With the pictures left out, please write out exactly each line from the one containing "Given: Click the No. slots value 48" through the end of the material.
═════ SUPPLIED DATA
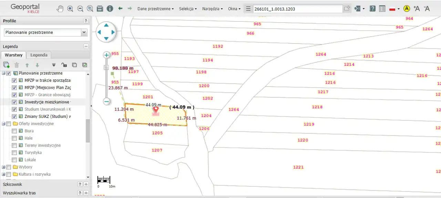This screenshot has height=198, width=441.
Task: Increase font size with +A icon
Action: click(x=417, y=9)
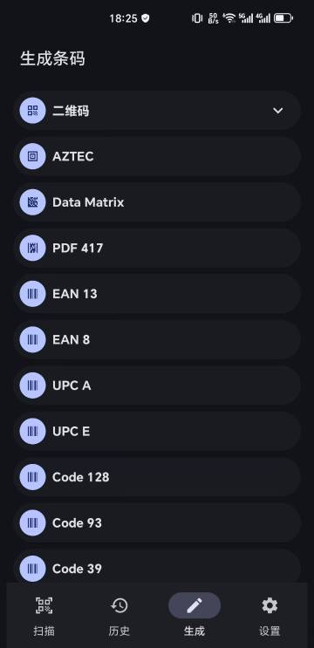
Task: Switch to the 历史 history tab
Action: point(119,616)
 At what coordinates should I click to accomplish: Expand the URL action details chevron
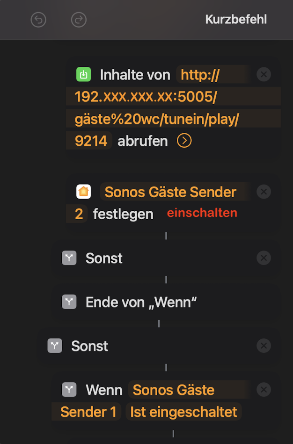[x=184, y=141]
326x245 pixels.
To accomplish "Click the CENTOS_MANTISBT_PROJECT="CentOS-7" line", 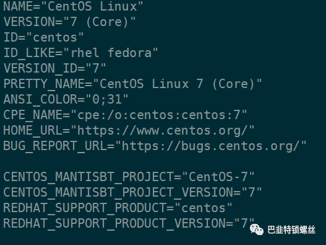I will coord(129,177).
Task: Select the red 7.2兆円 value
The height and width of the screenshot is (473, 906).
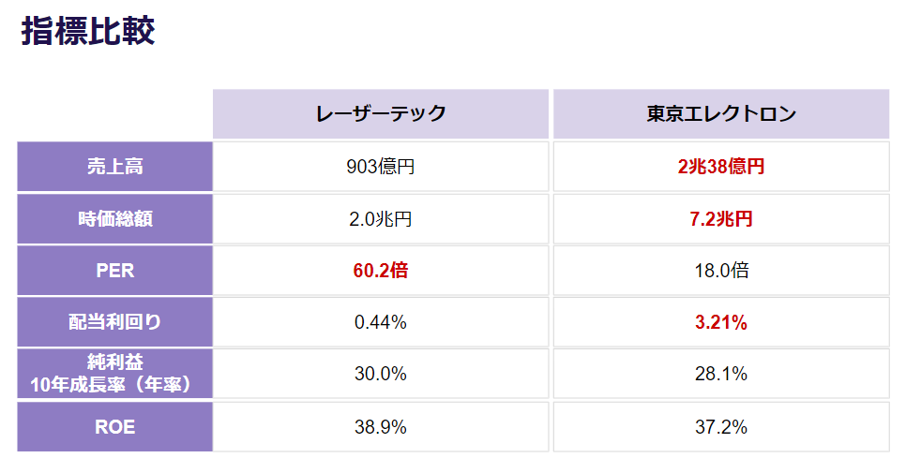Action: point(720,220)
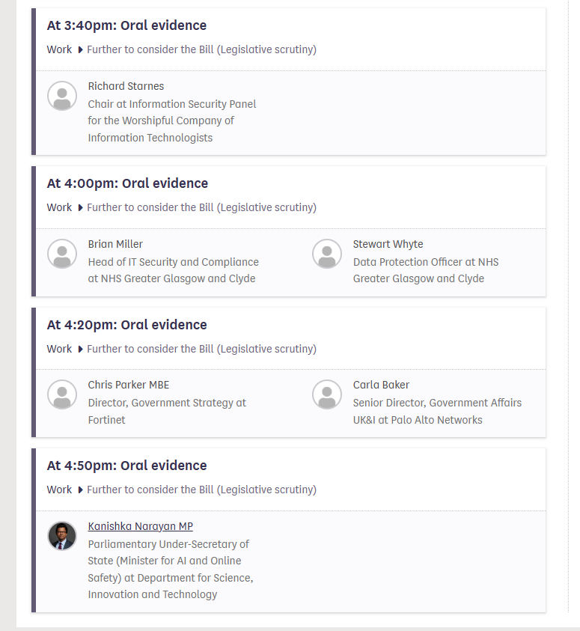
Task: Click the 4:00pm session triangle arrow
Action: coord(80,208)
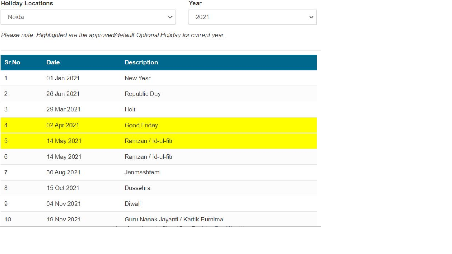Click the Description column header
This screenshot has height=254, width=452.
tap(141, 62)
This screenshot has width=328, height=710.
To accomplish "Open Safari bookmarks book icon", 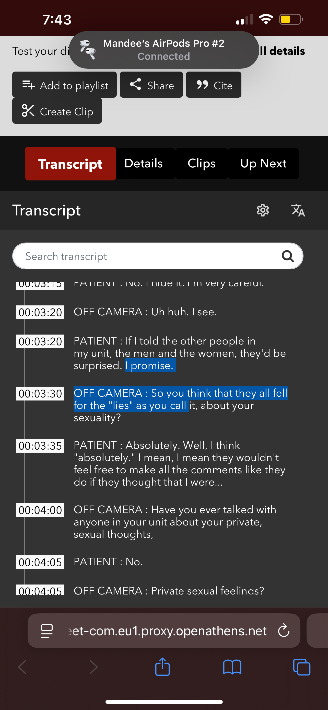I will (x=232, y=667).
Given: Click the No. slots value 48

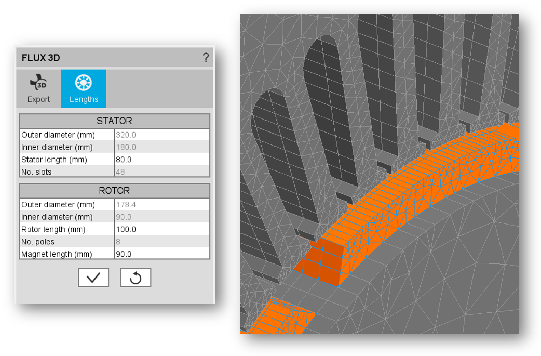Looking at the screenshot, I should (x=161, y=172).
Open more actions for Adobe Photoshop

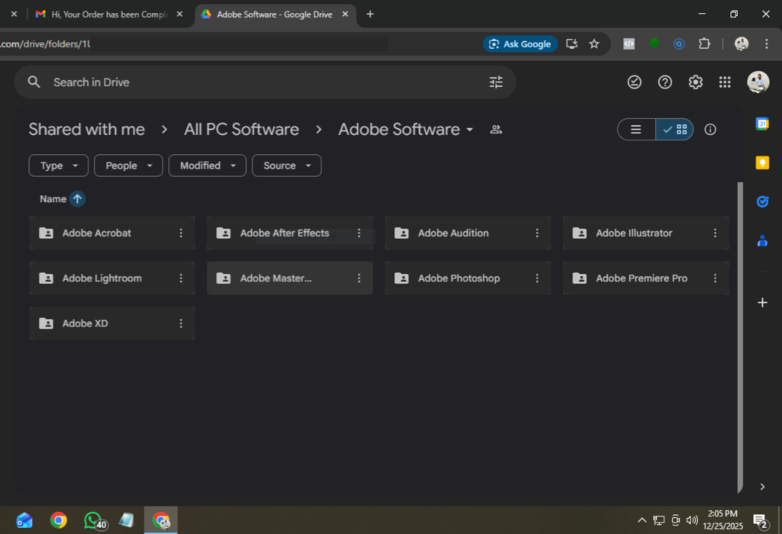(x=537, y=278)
══════════
WRITTEN RESPONSE:
Given: Click the No. slots value 48

Looking at the screenshot, I should (x=161, y=172).
Open more actions for Adobe Photoshop

(x=537, y=278)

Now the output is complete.